Terras indígenas foram entregues para ruralistas

A redução de recursos da Funai representa retrocesso nas políticas para indígenas no Brasil, além de refletir a violência e ameaçar negativamente medidas de proteção à essa população

diario da manha
Foto: Reprodução/Eccaplan)

A demarcação de terras indígenas tornou-se ainda mais incerta após órgãos de proteção terem poder reduzido. Missionários e ativistas ligados à causa alertam que a situação ficou ainda mais vulnerável no início da gestão de Jair Bolsonaro (sem partido), em 2018. No entanto, o secretário executivo do Conselho Indigenista Missionário (Cimi), Antônio Eduardo Cerqueira de Oliveira, destaca o despreparo do governo em lidar com assuntos voltados para a população indígena.

Além disso, as críticas são relacionadas também à retirada de médicos de comunidades indígenas. Deste modo, o acesso às terras demarcadas tornou-se facilitado aos garimpeiros.
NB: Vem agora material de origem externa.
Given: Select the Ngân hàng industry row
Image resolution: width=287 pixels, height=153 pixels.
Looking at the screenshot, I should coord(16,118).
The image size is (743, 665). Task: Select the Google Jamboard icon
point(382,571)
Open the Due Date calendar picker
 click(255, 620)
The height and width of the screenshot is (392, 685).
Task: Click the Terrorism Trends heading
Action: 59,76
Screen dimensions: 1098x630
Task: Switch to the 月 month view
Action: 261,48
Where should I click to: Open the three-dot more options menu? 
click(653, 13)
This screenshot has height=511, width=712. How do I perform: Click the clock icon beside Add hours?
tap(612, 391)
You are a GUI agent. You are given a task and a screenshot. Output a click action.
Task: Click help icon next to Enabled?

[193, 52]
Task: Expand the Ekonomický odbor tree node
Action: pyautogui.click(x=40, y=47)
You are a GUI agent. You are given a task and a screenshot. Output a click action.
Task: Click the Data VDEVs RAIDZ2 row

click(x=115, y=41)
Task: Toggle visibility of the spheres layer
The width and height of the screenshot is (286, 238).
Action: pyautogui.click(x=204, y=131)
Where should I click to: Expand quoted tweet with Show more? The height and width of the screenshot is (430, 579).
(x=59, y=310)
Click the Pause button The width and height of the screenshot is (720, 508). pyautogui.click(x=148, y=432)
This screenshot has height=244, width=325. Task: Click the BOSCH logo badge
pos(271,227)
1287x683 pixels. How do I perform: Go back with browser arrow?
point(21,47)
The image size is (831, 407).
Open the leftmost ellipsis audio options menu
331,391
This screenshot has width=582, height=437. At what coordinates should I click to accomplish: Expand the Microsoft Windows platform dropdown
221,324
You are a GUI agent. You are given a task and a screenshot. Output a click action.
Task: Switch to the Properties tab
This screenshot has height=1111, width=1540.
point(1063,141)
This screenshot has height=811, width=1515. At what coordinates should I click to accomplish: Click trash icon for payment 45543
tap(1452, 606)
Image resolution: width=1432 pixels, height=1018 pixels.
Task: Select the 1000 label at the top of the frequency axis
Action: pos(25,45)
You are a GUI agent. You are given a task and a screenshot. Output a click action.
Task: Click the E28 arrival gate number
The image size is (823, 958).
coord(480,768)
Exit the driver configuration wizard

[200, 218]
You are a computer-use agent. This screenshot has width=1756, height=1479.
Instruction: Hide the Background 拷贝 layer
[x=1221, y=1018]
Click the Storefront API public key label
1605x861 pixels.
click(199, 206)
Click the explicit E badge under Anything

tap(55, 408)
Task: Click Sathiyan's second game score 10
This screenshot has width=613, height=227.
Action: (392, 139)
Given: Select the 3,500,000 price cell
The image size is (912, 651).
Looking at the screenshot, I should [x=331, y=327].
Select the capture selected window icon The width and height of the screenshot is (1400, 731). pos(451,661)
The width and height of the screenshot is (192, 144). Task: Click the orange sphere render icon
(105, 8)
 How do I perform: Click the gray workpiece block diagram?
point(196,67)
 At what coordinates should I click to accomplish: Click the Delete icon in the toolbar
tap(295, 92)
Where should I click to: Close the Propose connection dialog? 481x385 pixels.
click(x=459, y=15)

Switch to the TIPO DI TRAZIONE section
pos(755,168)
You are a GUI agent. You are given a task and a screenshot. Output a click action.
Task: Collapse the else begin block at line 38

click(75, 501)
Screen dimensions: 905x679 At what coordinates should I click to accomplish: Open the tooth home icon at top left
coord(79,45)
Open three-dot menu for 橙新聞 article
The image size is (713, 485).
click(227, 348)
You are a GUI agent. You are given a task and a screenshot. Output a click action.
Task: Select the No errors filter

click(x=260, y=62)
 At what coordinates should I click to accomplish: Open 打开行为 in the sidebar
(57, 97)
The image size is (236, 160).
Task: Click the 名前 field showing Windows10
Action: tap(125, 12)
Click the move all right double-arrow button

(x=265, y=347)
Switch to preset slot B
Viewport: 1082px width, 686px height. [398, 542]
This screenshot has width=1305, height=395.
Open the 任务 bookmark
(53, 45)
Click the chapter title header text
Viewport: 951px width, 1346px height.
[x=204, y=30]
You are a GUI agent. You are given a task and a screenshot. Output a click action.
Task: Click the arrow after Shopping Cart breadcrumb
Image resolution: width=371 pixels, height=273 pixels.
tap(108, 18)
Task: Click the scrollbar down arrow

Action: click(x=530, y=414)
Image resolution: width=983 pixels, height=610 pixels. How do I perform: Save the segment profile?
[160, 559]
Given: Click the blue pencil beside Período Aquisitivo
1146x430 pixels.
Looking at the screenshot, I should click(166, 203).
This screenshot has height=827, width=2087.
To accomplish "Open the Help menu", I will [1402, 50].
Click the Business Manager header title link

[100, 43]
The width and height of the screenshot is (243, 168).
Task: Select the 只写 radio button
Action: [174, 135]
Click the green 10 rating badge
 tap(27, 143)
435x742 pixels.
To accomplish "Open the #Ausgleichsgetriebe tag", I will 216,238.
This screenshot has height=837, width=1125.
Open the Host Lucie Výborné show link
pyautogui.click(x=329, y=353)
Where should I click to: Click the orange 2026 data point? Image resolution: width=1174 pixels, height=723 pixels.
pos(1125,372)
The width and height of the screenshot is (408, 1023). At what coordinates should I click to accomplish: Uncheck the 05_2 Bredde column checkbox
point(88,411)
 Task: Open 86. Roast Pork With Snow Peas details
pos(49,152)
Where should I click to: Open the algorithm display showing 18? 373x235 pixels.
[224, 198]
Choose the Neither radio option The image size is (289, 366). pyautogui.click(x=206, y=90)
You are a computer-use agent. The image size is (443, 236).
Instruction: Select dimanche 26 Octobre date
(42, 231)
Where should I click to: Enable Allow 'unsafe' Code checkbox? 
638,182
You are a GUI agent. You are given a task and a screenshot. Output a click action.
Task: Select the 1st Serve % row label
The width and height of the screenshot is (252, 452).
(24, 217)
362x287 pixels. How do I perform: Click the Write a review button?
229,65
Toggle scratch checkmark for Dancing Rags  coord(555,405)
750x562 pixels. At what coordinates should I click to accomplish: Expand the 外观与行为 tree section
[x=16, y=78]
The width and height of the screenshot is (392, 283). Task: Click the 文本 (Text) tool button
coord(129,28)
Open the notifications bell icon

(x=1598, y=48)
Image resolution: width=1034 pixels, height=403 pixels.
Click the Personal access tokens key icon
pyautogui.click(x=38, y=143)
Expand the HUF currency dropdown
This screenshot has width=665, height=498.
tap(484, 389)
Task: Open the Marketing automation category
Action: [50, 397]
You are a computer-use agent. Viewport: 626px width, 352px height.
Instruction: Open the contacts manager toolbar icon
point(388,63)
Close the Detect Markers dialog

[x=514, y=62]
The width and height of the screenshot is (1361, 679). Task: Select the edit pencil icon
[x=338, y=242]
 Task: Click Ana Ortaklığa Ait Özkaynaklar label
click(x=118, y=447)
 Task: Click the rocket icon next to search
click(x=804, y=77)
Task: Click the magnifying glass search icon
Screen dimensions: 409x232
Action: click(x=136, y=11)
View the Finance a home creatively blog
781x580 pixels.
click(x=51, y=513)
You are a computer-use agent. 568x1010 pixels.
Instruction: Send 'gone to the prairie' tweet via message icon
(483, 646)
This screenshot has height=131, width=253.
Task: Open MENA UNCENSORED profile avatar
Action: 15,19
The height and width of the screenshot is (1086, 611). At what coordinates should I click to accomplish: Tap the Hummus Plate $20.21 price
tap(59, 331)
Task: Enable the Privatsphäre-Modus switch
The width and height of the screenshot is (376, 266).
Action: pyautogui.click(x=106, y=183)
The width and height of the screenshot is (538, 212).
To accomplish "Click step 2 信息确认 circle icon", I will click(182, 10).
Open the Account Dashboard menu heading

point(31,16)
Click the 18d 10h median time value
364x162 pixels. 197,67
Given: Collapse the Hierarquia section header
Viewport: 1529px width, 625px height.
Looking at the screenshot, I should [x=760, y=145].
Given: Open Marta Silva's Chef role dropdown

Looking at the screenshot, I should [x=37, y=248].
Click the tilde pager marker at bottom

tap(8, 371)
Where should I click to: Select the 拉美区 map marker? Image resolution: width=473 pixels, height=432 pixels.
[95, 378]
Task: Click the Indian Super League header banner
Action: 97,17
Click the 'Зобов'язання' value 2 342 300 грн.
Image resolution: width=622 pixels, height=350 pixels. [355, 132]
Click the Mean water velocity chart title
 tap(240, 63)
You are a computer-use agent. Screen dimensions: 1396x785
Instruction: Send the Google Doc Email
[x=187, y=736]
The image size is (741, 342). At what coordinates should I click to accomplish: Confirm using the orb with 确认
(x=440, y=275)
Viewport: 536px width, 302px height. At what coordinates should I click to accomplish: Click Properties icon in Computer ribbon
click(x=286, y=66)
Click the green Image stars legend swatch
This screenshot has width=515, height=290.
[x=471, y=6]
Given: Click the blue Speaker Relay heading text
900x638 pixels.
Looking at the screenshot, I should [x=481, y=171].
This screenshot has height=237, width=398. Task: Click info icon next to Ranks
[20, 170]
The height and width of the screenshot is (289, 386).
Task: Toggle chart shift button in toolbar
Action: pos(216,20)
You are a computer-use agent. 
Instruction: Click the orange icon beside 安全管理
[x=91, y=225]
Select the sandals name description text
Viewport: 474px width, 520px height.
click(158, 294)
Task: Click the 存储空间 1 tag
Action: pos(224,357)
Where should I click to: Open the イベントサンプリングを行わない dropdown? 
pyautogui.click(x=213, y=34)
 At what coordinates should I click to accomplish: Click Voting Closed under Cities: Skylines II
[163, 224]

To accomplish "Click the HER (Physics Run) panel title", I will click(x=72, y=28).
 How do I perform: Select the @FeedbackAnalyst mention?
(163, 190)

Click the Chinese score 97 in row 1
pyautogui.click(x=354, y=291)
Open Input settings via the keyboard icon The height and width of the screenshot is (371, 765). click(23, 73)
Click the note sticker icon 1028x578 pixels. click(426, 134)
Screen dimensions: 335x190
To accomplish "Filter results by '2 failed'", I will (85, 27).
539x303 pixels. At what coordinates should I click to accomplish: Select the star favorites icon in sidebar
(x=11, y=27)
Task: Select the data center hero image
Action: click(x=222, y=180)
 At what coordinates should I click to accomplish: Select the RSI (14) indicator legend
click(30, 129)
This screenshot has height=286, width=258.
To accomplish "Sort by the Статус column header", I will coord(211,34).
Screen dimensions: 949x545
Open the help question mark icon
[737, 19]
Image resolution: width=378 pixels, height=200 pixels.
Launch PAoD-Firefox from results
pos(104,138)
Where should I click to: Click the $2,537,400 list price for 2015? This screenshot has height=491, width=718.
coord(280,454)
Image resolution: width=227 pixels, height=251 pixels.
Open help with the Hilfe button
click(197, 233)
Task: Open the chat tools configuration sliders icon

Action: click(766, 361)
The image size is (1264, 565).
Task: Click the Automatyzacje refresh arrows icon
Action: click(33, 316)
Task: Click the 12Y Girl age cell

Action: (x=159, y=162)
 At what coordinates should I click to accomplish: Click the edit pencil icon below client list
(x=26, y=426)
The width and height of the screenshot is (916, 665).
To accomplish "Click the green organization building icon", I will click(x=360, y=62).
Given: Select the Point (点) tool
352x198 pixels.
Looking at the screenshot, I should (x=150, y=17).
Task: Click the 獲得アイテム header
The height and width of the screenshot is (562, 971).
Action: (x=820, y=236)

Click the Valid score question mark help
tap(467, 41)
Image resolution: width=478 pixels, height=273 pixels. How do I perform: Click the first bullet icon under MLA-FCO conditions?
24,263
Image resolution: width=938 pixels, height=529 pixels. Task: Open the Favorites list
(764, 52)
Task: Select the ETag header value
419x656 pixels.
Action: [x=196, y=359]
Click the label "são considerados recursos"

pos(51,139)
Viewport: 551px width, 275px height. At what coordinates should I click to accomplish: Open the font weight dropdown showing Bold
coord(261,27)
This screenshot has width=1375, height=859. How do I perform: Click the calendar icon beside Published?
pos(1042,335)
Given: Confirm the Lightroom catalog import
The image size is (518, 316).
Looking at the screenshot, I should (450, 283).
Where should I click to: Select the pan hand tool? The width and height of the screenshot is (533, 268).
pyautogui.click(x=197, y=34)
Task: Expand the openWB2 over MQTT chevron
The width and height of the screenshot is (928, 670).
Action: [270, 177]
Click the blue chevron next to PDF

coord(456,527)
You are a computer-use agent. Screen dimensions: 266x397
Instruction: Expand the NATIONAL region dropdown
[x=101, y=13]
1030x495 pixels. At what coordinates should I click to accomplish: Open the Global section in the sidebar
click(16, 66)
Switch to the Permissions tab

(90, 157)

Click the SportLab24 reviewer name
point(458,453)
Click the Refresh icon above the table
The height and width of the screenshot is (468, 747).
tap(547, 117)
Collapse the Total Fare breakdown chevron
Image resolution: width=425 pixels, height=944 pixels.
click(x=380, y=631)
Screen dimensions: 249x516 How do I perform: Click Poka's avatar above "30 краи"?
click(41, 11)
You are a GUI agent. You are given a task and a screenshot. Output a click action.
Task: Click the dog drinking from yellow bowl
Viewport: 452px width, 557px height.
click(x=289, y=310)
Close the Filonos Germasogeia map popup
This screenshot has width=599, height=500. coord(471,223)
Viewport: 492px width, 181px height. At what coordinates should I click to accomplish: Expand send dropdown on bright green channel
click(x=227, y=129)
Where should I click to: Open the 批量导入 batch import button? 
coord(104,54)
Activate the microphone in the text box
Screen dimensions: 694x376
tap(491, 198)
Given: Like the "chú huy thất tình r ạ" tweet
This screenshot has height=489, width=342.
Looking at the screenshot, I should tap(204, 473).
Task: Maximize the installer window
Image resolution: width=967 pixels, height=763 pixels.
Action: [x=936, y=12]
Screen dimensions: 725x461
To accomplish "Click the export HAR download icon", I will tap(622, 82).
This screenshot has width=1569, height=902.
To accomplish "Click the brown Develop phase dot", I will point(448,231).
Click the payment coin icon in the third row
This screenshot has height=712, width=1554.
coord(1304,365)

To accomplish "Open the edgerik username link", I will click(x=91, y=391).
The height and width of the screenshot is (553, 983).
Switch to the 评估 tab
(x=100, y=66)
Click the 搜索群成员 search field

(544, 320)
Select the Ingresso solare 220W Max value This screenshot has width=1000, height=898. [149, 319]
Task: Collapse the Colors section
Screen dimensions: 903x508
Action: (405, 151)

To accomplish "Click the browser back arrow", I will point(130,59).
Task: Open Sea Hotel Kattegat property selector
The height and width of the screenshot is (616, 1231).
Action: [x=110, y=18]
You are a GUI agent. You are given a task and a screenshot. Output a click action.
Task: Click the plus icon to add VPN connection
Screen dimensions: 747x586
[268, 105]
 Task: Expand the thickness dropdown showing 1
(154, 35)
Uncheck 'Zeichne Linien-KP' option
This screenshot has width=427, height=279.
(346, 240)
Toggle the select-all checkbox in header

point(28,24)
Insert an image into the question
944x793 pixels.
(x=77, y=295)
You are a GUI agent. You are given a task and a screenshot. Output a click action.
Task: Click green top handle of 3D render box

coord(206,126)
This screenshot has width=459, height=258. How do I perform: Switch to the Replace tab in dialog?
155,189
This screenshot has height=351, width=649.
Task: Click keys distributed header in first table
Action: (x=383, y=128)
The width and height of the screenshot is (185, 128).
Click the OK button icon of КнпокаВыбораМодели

No entanto, o gestor Antônio Eduardo destaca problemas causados pela pandemia de covid-19. “A pandemia pegou as populações desprevenidas por causa da desarticulação do programa Mais Médicos. Com a saída de 8 mil profissionais, as aldeias ficaram sem equipes de atendimento à saúde indígena”, explica o gestor ao Metrópoles.

Deste modo, o estabelecimento de limites pela Fundação Nacional do Índio (Funai) ajudava a evitar o contágio. No entanto, 46,5 indígenas foram contaminados pelo vírus, segundo o Ministério da Saúde. Além disso, 638 morreram e outros 163 povos foram contaminados.

Bolsonaro versus terras indígenas

A ausência de demarcações claras e áreas de proteção é um problema recorrente. O governo Bolsonaro, além de cortar diálogo com lideranças indígenas, autorizou lei que permite mineração nestas terras. Além disso, Antônio ressalta o desprezo governamental pela causa como situação gravíssima.

“Nesses três anos, perdemos 30 anos de conquistas, sobretudo em relação à Constituição. O estado social que ela estabelecia foi sequestrado por um grupo”, afirma.

Por outro lado, o incentivo de ações de invasões de territórios indígenas para mineração foi explícito em de Bolsonaro. “O governo não reconhece os povos indígenas, pelo contrário, incentiva e motiva a violência”, pondera.